On the hardware side things aren't so rosy - the music playback quality is clearly superior on the iPod than Zune, as I find myself turning it up to compensate for the distinct lack of mid-tones.
This is in complete contrast to the software and navigation on the Zune, which has a distinct learning curve but once you've learnt where everything is, it's exceptionally good. It's just not as intuitive as the iPod - scrolling between small options like Album, Artist, etc along the top is fiddly - but the Zune has nice touches, such as automatically downloading a biography, pictures and other albums of every artist you throw on it! Very cool to read on the train when you're bored!
Getting to that requires a round about trip within the music menu. For example: click the album you want to play, click the name of the band so it goes back up a level then back in again, and then scroll across. Intuitive usability was not high on Microsoft's list.
The extra screen space on the iPod allows the track lists to be far easier to read and scroll, and the iPod does widescreen whereas the Zune doesn't. This means long file names just go off the screen and there's no way to see them.

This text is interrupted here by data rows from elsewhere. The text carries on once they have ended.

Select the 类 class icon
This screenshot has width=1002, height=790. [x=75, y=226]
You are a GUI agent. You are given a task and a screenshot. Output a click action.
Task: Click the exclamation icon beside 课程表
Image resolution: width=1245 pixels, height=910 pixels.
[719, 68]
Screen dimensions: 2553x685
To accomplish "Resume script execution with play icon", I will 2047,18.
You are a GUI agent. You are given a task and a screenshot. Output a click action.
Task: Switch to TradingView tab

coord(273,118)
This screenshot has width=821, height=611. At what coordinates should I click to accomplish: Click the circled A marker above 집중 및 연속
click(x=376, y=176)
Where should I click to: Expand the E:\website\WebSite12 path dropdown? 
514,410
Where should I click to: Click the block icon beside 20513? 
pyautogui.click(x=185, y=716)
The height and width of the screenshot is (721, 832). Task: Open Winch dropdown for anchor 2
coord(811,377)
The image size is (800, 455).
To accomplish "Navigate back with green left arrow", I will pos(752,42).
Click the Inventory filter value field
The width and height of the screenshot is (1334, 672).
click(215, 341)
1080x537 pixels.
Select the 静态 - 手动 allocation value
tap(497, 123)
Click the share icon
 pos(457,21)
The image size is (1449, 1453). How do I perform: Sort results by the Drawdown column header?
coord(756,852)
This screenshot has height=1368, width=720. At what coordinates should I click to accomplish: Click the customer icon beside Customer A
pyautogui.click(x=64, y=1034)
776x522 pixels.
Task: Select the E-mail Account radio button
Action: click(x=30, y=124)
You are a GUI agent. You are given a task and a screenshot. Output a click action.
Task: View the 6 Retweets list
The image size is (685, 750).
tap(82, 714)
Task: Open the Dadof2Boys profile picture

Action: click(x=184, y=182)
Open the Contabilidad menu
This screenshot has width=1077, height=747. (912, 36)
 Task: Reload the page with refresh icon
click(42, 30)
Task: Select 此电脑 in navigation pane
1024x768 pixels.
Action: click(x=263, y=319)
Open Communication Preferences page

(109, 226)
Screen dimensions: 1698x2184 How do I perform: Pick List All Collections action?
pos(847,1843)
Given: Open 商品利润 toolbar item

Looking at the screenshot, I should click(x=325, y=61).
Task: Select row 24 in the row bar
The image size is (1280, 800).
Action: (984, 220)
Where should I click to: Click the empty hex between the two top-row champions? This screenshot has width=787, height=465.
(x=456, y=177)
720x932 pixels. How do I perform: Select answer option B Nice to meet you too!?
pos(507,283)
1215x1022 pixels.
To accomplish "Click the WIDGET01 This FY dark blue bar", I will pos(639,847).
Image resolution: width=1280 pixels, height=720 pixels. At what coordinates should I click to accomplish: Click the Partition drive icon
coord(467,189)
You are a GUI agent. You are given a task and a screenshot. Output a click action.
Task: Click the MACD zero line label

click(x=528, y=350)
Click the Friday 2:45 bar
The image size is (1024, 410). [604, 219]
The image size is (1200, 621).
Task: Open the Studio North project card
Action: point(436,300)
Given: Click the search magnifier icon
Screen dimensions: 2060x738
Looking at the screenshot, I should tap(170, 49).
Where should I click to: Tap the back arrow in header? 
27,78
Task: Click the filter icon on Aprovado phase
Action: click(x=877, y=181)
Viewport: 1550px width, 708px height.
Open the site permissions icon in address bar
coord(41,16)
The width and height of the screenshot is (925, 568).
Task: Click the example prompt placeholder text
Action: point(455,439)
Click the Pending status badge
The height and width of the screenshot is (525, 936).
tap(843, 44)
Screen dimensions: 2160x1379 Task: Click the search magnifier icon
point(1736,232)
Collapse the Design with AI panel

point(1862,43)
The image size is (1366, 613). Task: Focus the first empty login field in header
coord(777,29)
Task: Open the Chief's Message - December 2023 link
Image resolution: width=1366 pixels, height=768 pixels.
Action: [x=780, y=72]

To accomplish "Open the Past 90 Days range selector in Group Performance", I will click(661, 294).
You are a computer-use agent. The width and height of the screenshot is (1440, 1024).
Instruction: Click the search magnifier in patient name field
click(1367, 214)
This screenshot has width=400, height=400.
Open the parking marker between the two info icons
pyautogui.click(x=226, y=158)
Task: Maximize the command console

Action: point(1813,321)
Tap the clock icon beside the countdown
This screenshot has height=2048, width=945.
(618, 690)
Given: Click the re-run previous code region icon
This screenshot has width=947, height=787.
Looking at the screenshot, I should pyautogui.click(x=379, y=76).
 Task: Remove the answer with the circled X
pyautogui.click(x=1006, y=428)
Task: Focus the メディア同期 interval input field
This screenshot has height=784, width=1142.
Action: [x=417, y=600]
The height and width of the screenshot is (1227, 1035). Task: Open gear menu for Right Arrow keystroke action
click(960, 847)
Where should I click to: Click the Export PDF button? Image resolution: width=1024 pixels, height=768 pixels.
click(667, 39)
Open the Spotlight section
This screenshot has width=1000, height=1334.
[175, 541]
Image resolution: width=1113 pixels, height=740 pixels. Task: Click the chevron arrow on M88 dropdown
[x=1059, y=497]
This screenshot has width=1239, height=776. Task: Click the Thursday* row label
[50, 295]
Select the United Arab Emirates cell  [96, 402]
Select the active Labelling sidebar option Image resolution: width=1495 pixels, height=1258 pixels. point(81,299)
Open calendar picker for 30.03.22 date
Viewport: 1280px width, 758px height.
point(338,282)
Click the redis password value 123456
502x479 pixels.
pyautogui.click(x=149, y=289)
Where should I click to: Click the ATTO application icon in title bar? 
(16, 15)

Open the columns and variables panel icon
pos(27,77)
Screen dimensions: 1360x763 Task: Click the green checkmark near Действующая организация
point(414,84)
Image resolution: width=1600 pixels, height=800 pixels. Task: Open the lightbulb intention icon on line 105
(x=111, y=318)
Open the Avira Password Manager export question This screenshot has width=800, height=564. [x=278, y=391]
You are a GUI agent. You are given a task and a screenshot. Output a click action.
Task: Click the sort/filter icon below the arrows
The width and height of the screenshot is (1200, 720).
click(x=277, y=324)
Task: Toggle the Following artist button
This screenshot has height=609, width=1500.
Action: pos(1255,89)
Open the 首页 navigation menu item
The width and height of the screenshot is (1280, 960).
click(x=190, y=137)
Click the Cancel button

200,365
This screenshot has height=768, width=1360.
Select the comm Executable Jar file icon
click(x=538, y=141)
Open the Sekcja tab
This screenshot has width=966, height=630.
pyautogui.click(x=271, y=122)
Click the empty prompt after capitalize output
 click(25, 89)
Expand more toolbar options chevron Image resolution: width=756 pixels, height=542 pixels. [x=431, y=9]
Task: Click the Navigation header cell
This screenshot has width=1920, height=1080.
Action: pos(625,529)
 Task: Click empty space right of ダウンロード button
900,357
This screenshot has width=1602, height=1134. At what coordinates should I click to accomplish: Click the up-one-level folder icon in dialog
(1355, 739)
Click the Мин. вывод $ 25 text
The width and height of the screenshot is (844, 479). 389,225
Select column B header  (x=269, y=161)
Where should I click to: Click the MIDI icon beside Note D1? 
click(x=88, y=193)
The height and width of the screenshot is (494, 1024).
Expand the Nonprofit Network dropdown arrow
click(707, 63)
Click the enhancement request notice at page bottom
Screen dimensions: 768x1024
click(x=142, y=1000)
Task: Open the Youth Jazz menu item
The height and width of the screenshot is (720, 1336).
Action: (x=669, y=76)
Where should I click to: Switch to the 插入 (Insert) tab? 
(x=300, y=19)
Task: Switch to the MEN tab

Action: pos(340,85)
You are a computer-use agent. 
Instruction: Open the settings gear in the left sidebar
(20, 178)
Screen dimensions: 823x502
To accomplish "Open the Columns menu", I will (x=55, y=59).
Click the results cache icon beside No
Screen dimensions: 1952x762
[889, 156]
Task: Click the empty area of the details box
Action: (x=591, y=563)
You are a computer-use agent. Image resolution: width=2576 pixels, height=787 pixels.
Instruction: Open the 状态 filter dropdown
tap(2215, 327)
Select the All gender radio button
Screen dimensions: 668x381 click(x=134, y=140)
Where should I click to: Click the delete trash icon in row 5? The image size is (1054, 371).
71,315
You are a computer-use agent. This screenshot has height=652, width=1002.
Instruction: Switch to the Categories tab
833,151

There's no "now playing" shortcut on the Zune's menu either, so you can't easily pause or skip the current playback if you've navigated elsewhere. Not to mention the fact that pulling the headphones out doesn't stop the playback as it does on the iPod, and without an internal speaker for feedback (it is sometimes useful, although never when in the hands of kids on the bus) it makes it even harder to know if its still playing in your pocket, wasting the battery.
Built-in radio is one of the few bits of hardware the Zune HD features that the iPod doesn't. It isn't a digital tuner (although since UK DAB radio isn't compatible with the US standard, and most across the pond prefer Satellite radio anyway, that's not surprising). Honestly though, I never really listened to the radio previously, however on occasion when there's nothing in your playlist that suits the fancy, it's nice to scroll the channels. Or, well, attempt to.
At best the quality of radio included could be referred to as poor. Most times I've tried in and around London I've listened to static or deafened continuing beeps from mobile phones that are within three feet of me. It has excellent phone reception and I expect the Zune Phone will be fantastic in that regard! There's also no way to disable the radio entirely, so it's constantly sapping your battery and listening out for those mobile phones.
Finally the.most.frustrating and stupid thing about the ZuneHD is that the volume rocker switch on the side doesn't actually change the volume.
Yeah, it's true, two presses just turns on the screen to allow a further thumb swipe up or down to change the volume. Given that the buttons are difficult enough to press anyway, WHY have you made a simple, universally understood single action into four? The Zune HD has become the physical manifestation of Windows Vista.
This round's winner then, is the iPod touch.
Despite having no flashy transitions, auto-downloading biographies or pictures the iPod's inability to act like a mobile phone mast, good sound quality and usability eclipses the Zune; and that's where it matters.